Take the line that holds "Enable Thinkific enrollments trigger checkbox" and every line after it to the end of the entries, and repeat them exactly without the pictures.

##### DATA EXCERPTS

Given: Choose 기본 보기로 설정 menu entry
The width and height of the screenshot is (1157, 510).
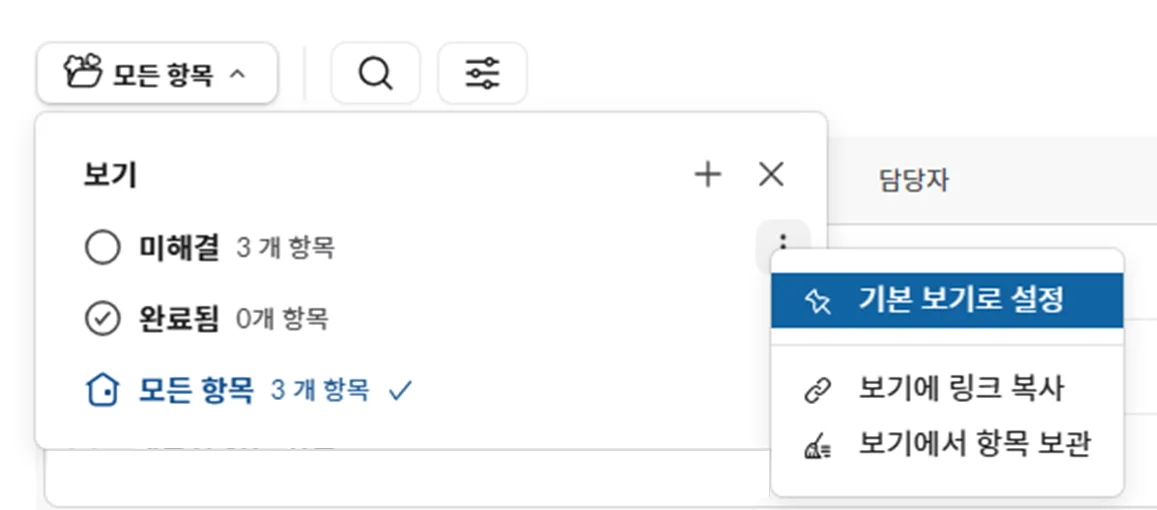Looking at the screenshot, I should point(960,300).
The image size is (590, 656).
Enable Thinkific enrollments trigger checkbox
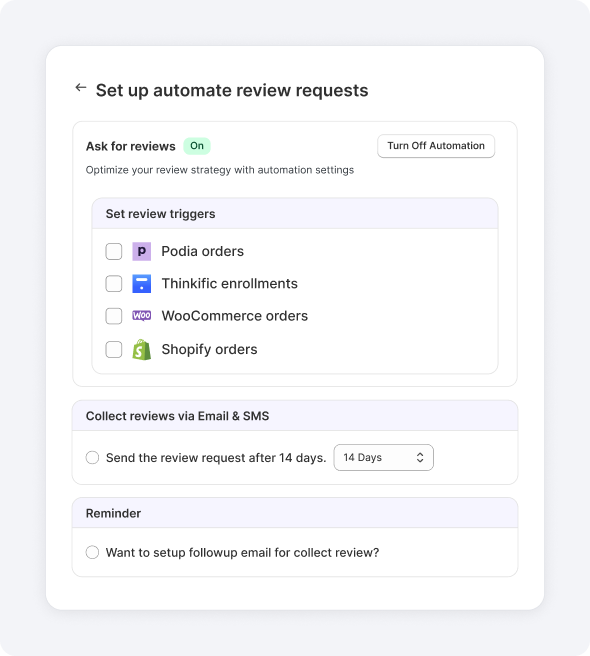click(x=114, y=284)
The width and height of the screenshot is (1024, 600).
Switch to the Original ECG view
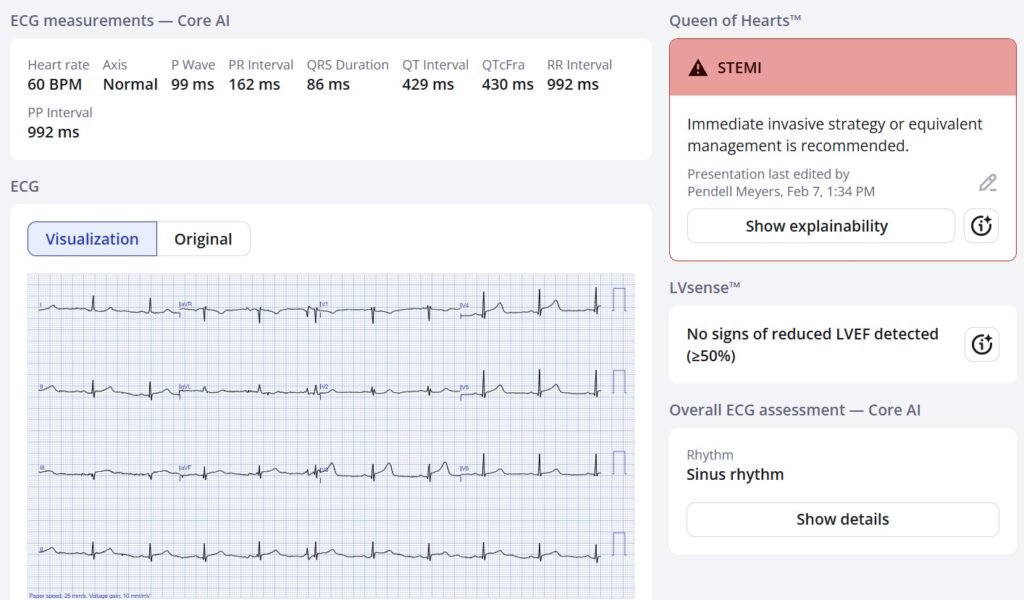[203, 239]

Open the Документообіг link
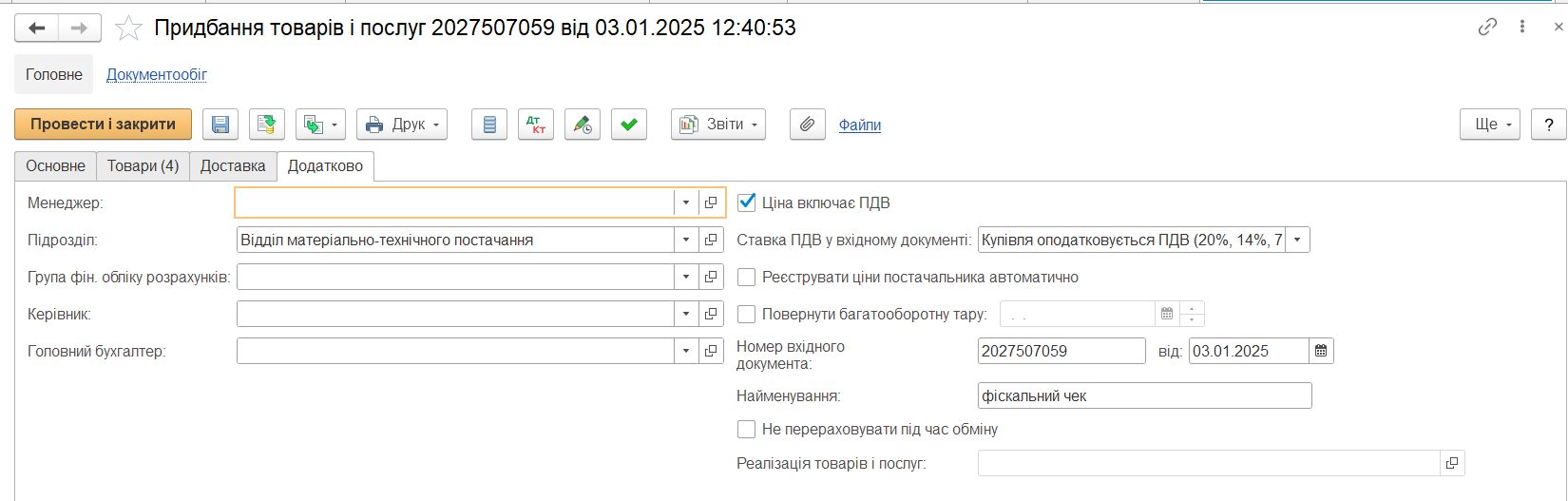[157, 75]

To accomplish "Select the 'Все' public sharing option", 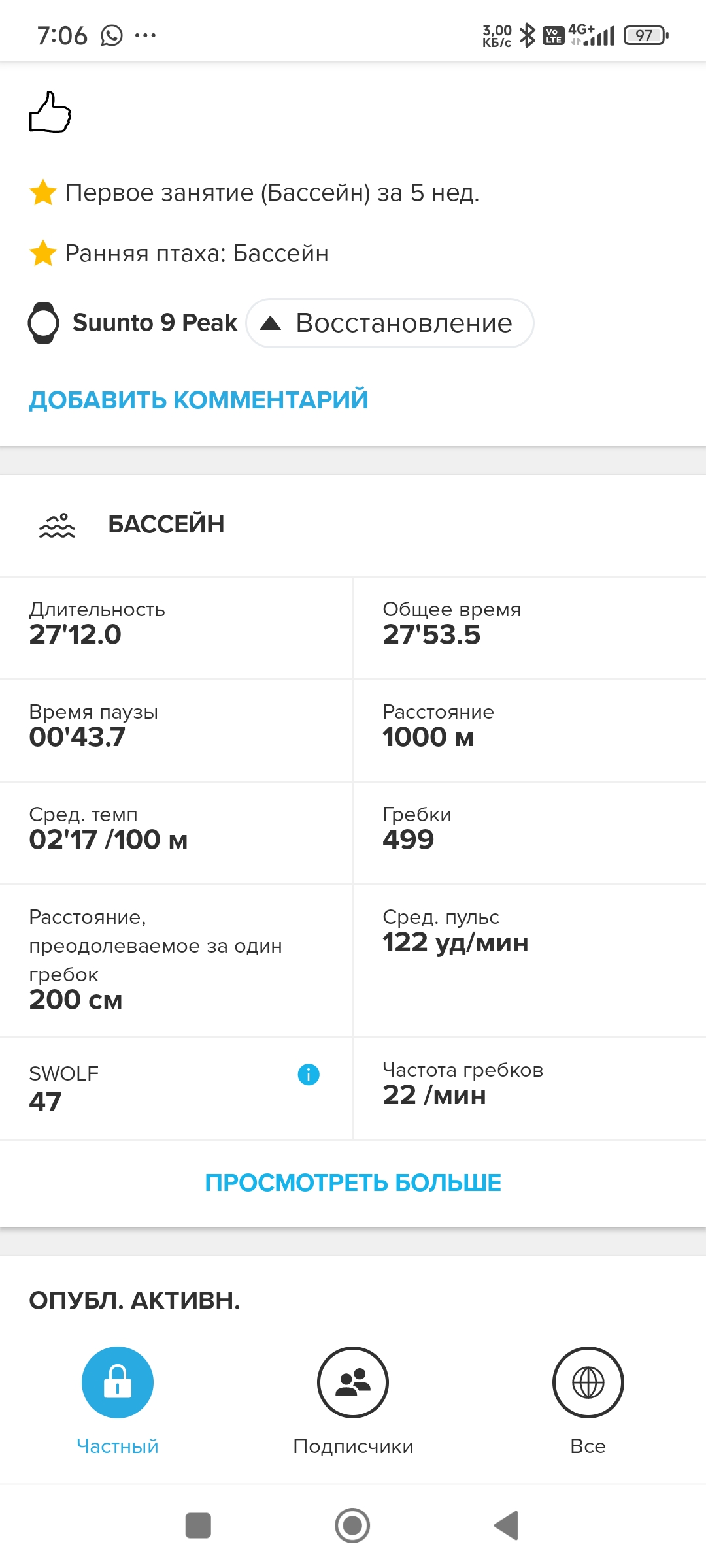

##########

## ANSWER TO THIS TASK:
Enable Thinkific enrollments trigger checkbox
click(x=114, y=284)
The width and height of the screenshot is (1024, 600).
Switch to the Original ECG view
[203, 239]

Open the Документообіг link
[157, 75]

To accomplish "Select the 'Все' public sharing option", 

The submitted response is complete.